Pixar’s Only Critically Panned Movie – What Happened?

Since hitting a home run with Toy Story in 1995, Pixar has been on top of the world. Movie after movie has earned rave reviews from critics and audiences alike – with one glaring exception. The only Pixar movie to ever receive a “rotten” rating on Rotten Tomatoes is Cars 2, released in 2011 (the film received a whopping 39%). So what happened?

Cars was only the second Pixar film to get a sequel (the first being Toy Story), so the concept itself was new to Pixar audiences. Though execs have denied this, many fans believed parent company Disney forced the studio to make a sequel for the merchandising profit. Before the film was ever released, many audiences decided it was a problem.

Whether or not the studio pressure speculation is true, one thing was clear: this movie didn’t have the usual Pixar secret sauce. Here were some of the consistent complaints from critics:

  • Boring, basic storytelling without the typical Pixar nuance and twists
  • Tried to do too much – made the film erratic and lacking flow
  • General mediocrity, from character development to plot to emotional resonance

In short, the film was just “ok”…which is a nightmare for Pixar, a studio who’s films define animation standards. Fans of the first film found the second boring and unnecessary, and fans that were skeptical of the first film hated the second.
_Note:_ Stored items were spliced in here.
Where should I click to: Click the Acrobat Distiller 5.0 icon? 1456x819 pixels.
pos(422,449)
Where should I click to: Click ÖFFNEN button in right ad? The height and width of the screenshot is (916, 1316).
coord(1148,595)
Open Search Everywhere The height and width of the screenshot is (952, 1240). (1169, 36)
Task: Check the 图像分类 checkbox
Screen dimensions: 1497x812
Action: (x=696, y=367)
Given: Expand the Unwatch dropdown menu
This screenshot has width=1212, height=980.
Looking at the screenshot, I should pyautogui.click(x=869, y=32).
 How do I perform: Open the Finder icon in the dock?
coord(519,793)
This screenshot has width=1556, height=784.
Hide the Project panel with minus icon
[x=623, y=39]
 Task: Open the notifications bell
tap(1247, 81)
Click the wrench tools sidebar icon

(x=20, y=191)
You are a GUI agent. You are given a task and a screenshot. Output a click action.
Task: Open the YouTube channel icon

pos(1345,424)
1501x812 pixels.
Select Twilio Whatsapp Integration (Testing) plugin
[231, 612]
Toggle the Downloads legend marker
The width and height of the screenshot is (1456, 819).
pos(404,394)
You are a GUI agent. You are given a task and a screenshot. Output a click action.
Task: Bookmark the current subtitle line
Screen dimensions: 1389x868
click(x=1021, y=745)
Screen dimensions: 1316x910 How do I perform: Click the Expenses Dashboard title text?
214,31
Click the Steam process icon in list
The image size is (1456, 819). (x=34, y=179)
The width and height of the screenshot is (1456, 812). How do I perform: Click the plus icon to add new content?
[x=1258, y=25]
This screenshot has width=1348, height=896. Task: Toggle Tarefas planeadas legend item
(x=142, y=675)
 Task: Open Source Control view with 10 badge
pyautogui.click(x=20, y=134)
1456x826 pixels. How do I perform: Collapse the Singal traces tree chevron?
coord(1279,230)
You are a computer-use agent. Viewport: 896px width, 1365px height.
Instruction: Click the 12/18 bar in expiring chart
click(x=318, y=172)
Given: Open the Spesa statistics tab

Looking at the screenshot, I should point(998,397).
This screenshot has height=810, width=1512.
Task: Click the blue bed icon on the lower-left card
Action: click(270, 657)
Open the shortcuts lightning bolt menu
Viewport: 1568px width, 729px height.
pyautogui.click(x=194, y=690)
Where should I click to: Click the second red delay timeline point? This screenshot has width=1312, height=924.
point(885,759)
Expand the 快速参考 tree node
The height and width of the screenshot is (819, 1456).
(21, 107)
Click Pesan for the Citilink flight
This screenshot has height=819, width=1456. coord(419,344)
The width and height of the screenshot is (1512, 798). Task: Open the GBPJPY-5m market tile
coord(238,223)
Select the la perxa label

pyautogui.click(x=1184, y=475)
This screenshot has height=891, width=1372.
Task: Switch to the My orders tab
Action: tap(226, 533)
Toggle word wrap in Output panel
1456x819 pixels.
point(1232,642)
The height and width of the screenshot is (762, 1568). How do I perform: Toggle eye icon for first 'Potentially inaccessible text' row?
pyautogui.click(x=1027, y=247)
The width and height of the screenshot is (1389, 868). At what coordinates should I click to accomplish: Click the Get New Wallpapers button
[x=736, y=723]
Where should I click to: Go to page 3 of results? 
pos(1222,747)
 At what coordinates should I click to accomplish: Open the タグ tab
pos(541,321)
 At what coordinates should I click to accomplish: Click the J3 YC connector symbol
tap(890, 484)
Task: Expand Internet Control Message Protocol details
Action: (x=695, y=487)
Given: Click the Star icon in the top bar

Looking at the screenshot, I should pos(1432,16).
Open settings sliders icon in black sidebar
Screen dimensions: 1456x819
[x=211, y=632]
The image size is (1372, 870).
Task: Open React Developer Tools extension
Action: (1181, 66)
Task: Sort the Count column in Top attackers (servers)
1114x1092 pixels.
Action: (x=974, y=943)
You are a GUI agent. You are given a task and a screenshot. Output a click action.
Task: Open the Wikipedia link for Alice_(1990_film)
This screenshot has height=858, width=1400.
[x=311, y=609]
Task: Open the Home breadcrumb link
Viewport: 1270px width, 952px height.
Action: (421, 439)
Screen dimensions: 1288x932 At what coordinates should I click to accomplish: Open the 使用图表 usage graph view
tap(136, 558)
In fact, the movie’s critical reception spooked the studio. The New York Times reported that morale hit an all time low, and Pixar did not attempt another sequel for another six years. And the new sequel was Cars 3, an attempt to redeem the franchise and erase the bad taste Cars 2 left in fan’s mouths. It seemed to work, with audiences and critics liking the third installment much better than the previous sequel.

So, what does Cars 2 teach us about sequels? A sequel for the sake of a sequel isn’t enough to win over audiences, even for a beloved franchise. The film has to stand on its own – serve as its own unique story with feeling and depth. Maybe some audiences are ok with fluff to keep the merchandising flowing – but Pixar fans are not among them.